» EXERCISE DIRECTIONS
Please pull out every line of the items below that contains the word "agent", copying each line in full.
## begin RECORDED DATA
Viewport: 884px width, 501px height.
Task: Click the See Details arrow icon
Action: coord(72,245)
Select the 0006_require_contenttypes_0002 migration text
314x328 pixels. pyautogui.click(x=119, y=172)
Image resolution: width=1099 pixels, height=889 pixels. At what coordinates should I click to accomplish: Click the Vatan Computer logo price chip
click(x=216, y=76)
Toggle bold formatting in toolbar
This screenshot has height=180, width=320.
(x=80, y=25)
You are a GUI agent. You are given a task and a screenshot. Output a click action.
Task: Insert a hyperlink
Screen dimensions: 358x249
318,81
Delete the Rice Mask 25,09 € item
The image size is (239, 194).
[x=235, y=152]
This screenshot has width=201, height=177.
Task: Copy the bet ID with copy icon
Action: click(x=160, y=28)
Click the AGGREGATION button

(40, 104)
## end RECORDED DATA
## begin RECORDED DATA
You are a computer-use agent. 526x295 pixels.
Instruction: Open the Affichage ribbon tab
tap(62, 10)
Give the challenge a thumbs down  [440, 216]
## end RECORDED DATA
» SOLUTION BELOW
You are a GUI agent. You are given a task and a screenshot. Output a click action.
You are a computer-use agent. 526x295 pixels.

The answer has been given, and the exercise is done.